The access control model developed in this study addressed the problems frequently faced in applications and provided a model that is more functional, more easily manageable, and more scalable and can deliver more consistent results. The main contribution and aim of this study was to automatically calculate the permission and access levels of all users having an active role in distributed database systems, avoid overauthorization, and deliver more efficient decisions on which objects users can access and prevent their access to information they do not need.

The remaining parts of this study have been organized as follows: there is an introduction in the first section, section two looks at related studies, and materials and methods are covered in section three, while the experimental study is detailed in section four, and section five covers the conclusions.

Cloud computing is one of the advanced areas in the Information Technology (IT) sector today. Because there are many computer pirates and malicious users on the Internet, it is very important to ensure the confidentiality of the data in the medium of the cloud. For this purpose, it is seen that the number of cloud computing-based advanced access control models has been recently and rapidly increasing [10,11]. Behera and Khilar [12] developed a new access control method. The suggested method authorizes the user according to the user’s value before entering the cloud environment. For this, the value of both the user and the cloud resources is calculated. If the value of both the users and the cloud resources is higher than the threshold values, it is deemed as reliable. In another study explaining the validity of current access control models for cloud computing and their services, an access control model increasing the security and preventing unauthorized users from accessing the cloud resources was presented [13].

In the current Distribution Version Control System (DVCS) where the access control principles are distributed across many heterogeneous systems, it is hard to respect the principle of least privilege. In some studies, the main hardships experienced in advance towards a more thorough and manageable access control model in distributed systems have been mentioned [7,9,14]. In one study, an access control architecture that can be adapted by the Industrial Control System (ICS) community has been presented for controlling any access via policies in accordance with the least privilege principle [14]. The aim was to protect central policy management and every bound field device in the suggested architecture. Bertolissi and Fernandez [15] defined a model for their access control design by considering the confidentiality requirements of the distributed media. In this study, a framework was suggested for the implementation of access control policies by taking into consideration the local policies determined by every member on a distributed system consisting of various sites so that each one of them will protect their own resources.

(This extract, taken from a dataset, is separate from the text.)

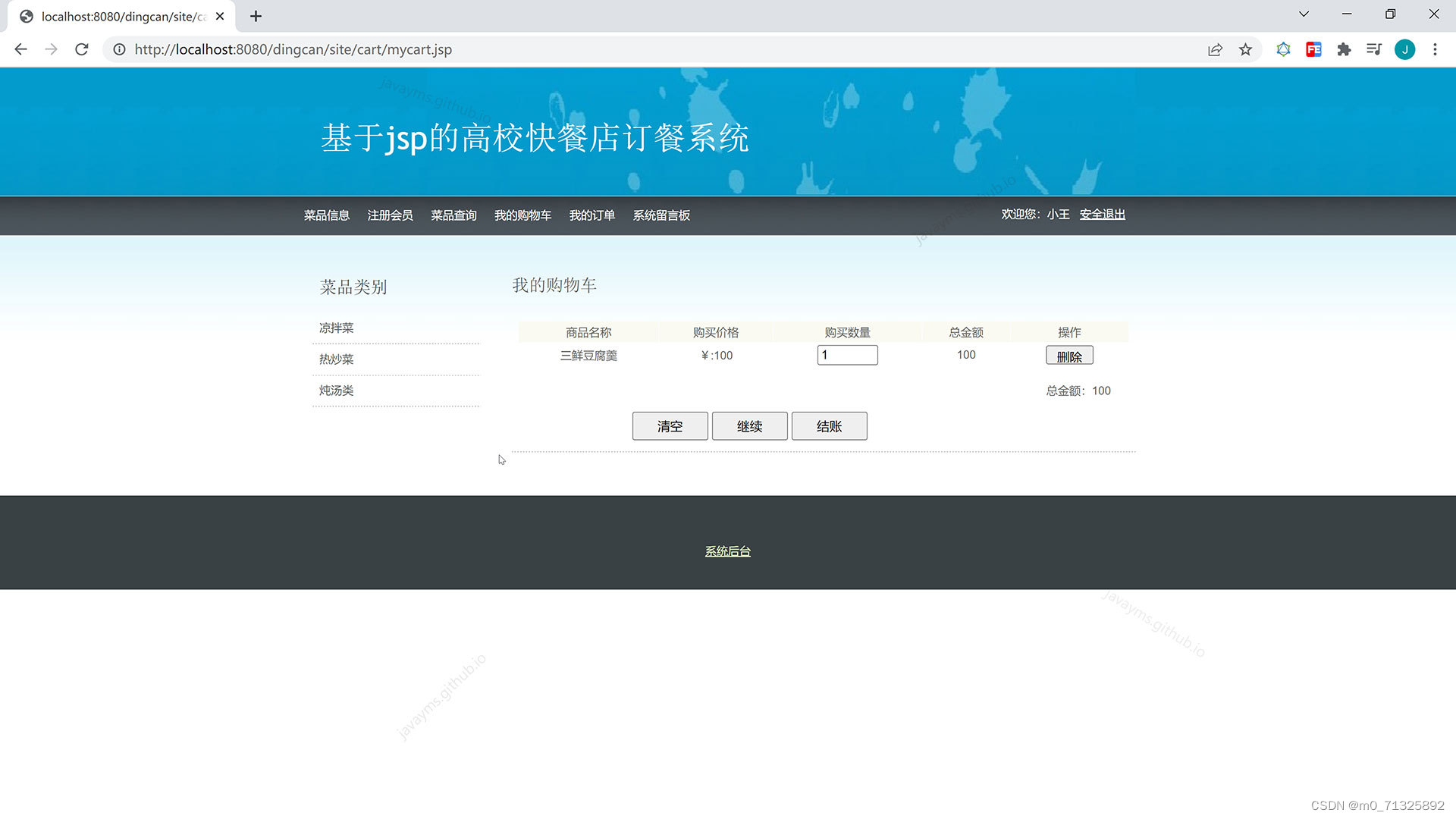The width and height of the screenshot is (1456, 819).
Task: Click inside the purchase quantity input field
Action: 847,354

Due to their widespread use, IoT devices are highly likely to contain various security vulnerabilities and threats. Therefore, dealing with IoT-related attacks, vulnerabilities, security, and privacy challenges requires a strong security mechanism. Liao et al. demonstrated that a strong security mechanism can be achieved better with mobile computing, which provides both hardware- and software-based security solutions [16].

There are also some of methodologies put forward to evaluate the security of software components. Fuzzy Logic (FL) approach is modeled to evaluate the safety of components in [17]. The research has shown that the proposed methodology based on ISO/IEC 18028-2 security attributes is useful in situations of uncertainty, thus helping to select the most secure software component. In another study, a method that evaluated the security of software components to enable the software development process is presented [18]. The security of the software component was evaluated using the ANP model based on specific security attributes provided of ISO/IEC 27002. Another study, which presented a system-based differential mathematical model for software birthmark-based comparisons and evaluation of security in end-to-end communication systems, evaluated the smoothing of software piracy and theft detection process and the security of end-to-end communication systems [19]. In another study, it has been shown how data security is ensured with machine learning algorithms [20].

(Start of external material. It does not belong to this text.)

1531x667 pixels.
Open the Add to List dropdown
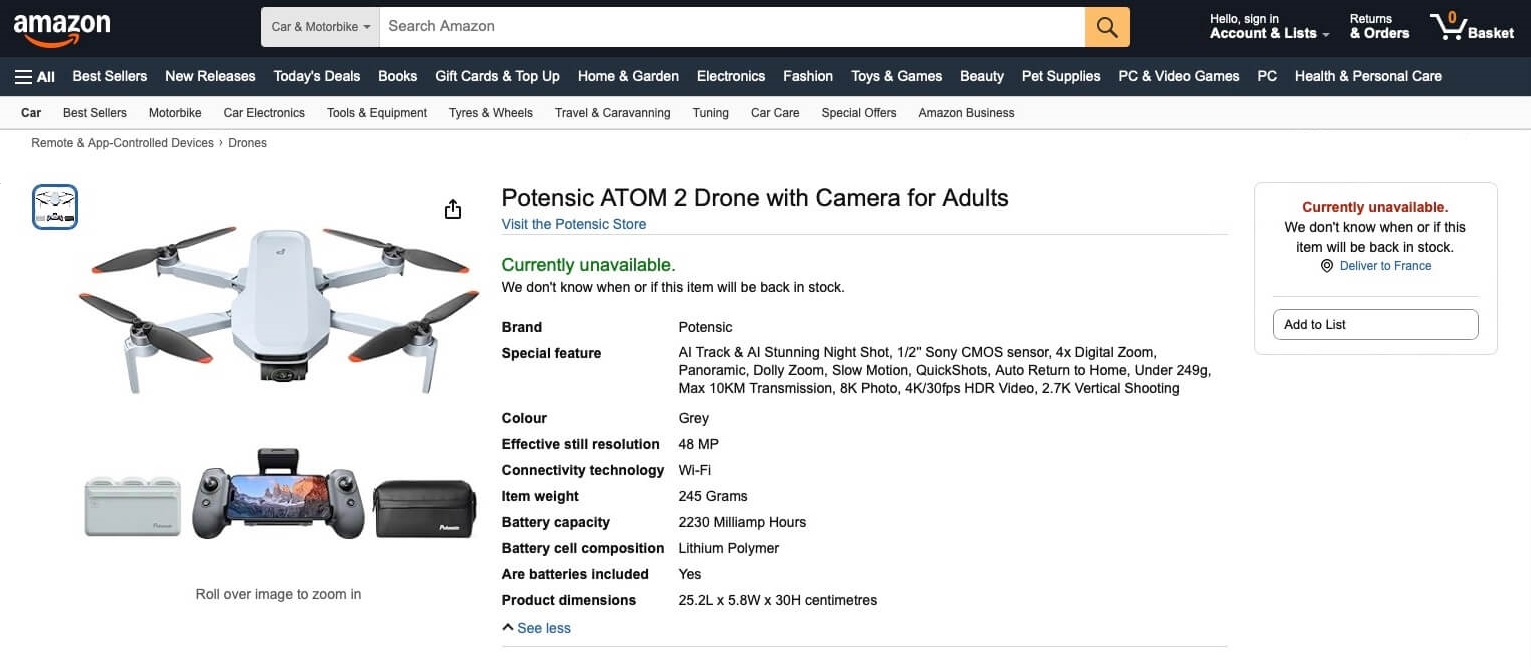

According to the research findings of Rehman et al., it was stated that some people provide fake information to the websites of social media and nonprofit organizations because they think that users collected too much information for the sake of security and individuals feel insecure about the personal information provided to them [21]. In the study, it was emphasized that it is important to read the minds of the users and get feedback from them in order to minimize this gap between users and service providers.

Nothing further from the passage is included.